The principle of laser quenching: laser beam heats the surface layer of metal, and rapid cooling increases its hardness.The advantage of laser quenching technology is that it requires very little subsequent machining and can process irregular 3D workpiece.As the heat input is very small, the deformation of the workpiece is very small, reduce or even do not have to do the follow-up processing.
Laser quenching belongs to the surface layer hardening process.Only for iron - based materials that can be hardened.That is, steel and cast iron with more than 0.2% carbon content.
In order to harden the workpiece, the laser beam heats the metal surface layer to near the melting point, which is about 900 to 1400℃ in most cases.When the surface reaches the desired temperature, the laser beam leaves this position and continues forward, continuously heating the workpiece surface in the new direction.At high temperatures, carbon atoms in the metal lattice change their position (austenitizing).Once the laser beam leaves a location, the surrounding material cools the hot surface quickly.This phenomenon is called self-quenching.Due to rapid cooling, the metal lattice does not return to its original shape, but instead produces martensite.Martensite is a very hard metal structure.Converting to martensite improves the hardness of the material.
The laser beam heats the surface layer of the workpiece.Typical surface hardening depths range from 0.1 to 1.5 mm, with some materials reaching 2.5 mm or more.The greater the depth of the surface hardening, the larger the surrounding volume must be to allow heat to be rapidly exported so that the hardened area can be cooled quickly enough.Laser quenching process only requires relatively small power density.At the same time, the workpiece should be machined on the same plane.Therefore, the laser beam should be able to shine on as large a plane as possible.The surface of the square is commonly used at present.Similarly, the scanning mirror set is used in the laser quenching process to move the laser beam of the circular spot back and forth very quickly.A line with basically uniform power density is formed on the surface of the workpiece.A hardening path with a width of up to 60 mm can be generated.The bearing near the turbocharger shaft, as shown above, has been laser-hardened.

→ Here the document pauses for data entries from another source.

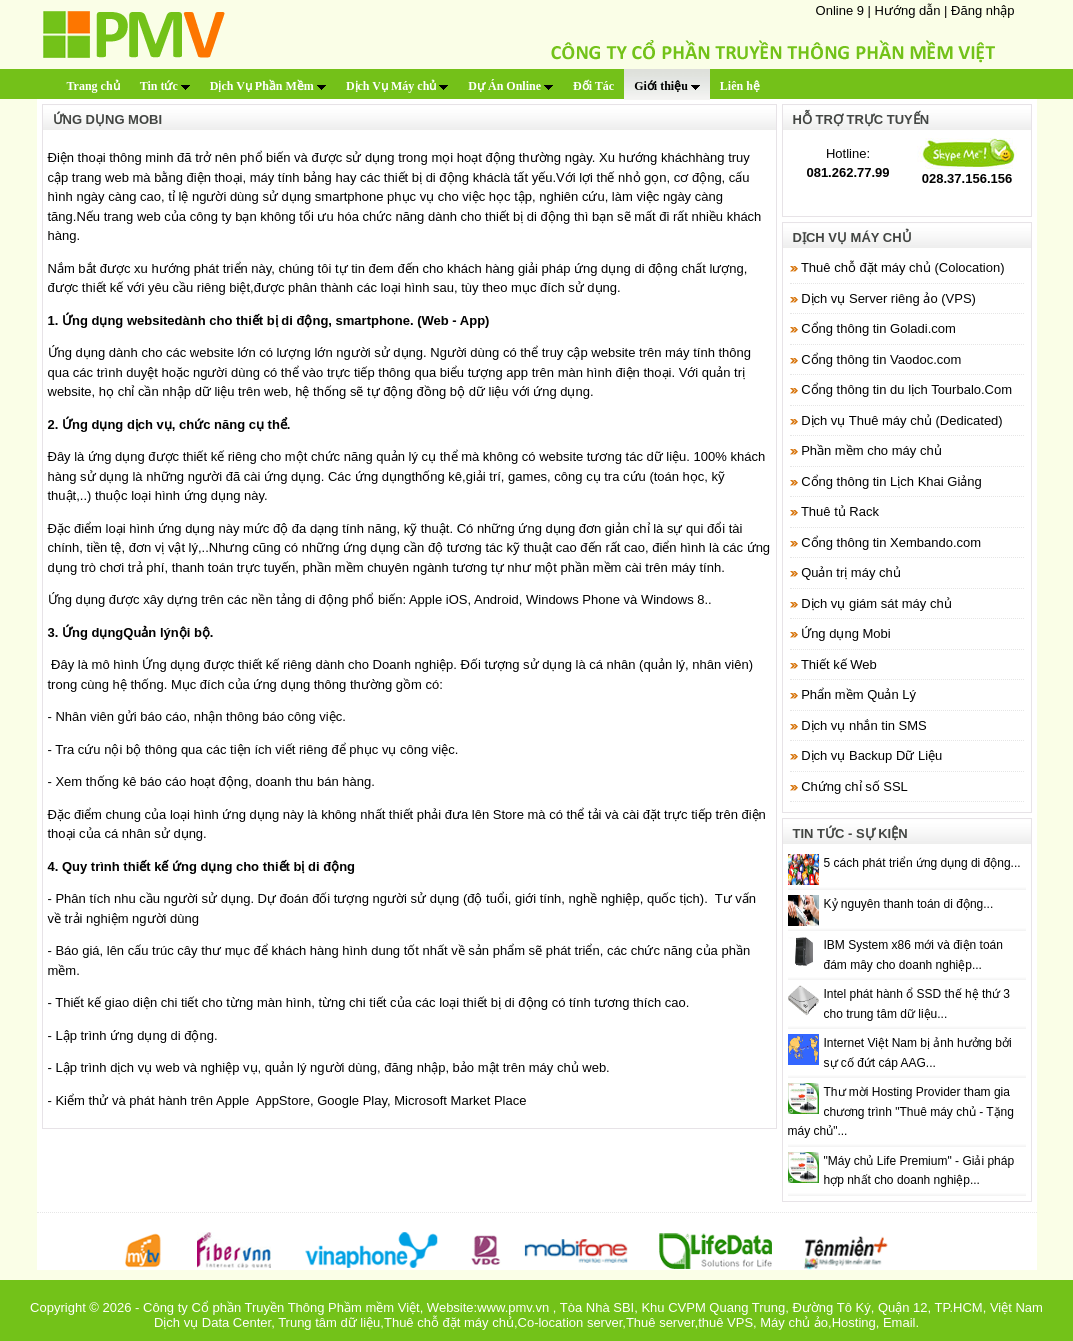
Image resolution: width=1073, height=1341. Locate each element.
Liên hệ (740, 86)
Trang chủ (93, 86)
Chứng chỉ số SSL (854, 786)
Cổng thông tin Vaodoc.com (881, 359)
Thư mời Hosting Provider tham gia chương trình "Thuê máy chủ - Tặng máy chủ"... (901, 1111)
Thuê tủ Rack (840, 511)
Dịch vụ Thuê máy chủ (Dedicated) (902, 420)
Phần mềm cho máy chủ (871, 450)
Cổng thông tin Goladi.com (878, 328)
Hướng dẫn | (913, 10)
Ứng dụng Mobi (846, 633)
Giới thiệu (667, 86)
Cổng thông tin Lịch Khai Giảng (891, 481)
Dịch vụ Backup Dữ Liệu (871, 755)
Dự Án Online (510, 86)
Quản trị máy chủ (851, 572)
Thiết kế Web (839, 664)
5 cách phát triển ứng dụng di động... (922, 863)
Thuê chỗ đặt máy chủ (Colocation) (903, 267)
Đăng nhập (982, 10)
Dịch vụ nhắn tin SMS (864, 725)
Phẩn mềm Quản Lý (858, 694)
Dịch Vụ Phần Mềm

In order to improve the wear resistance of the material or to modify the surface, laser surfacing is used.Using laser cladding system, the surface of existing workpiece can be coated with gold plating with the same quality as casting.No loss of mass, no sealing, no pores and no cracks.
Laser surfacing technology is made very simple by using laser cladding system: on the prepared surface, a pool is generated by laser cladding.The powder material is sprayed onto the surface through a nozzle, and when the new material has solidified, the next layer of welding begins, or the following processing begins.
The general laser cladding system consists of three main functional units: a powder conveyor, a powder conveyor line, and a processing mirror set with a powder nozzle.The powder conveyor is a movable unit that sits next to the laser processing machine.The powder gas mixture from several containers is mixed into a powder flow in the powder conveyor and directed to the powder nozzle at a precisely set flow rate.The integrated sensor system ensures high quality coating materials at all times.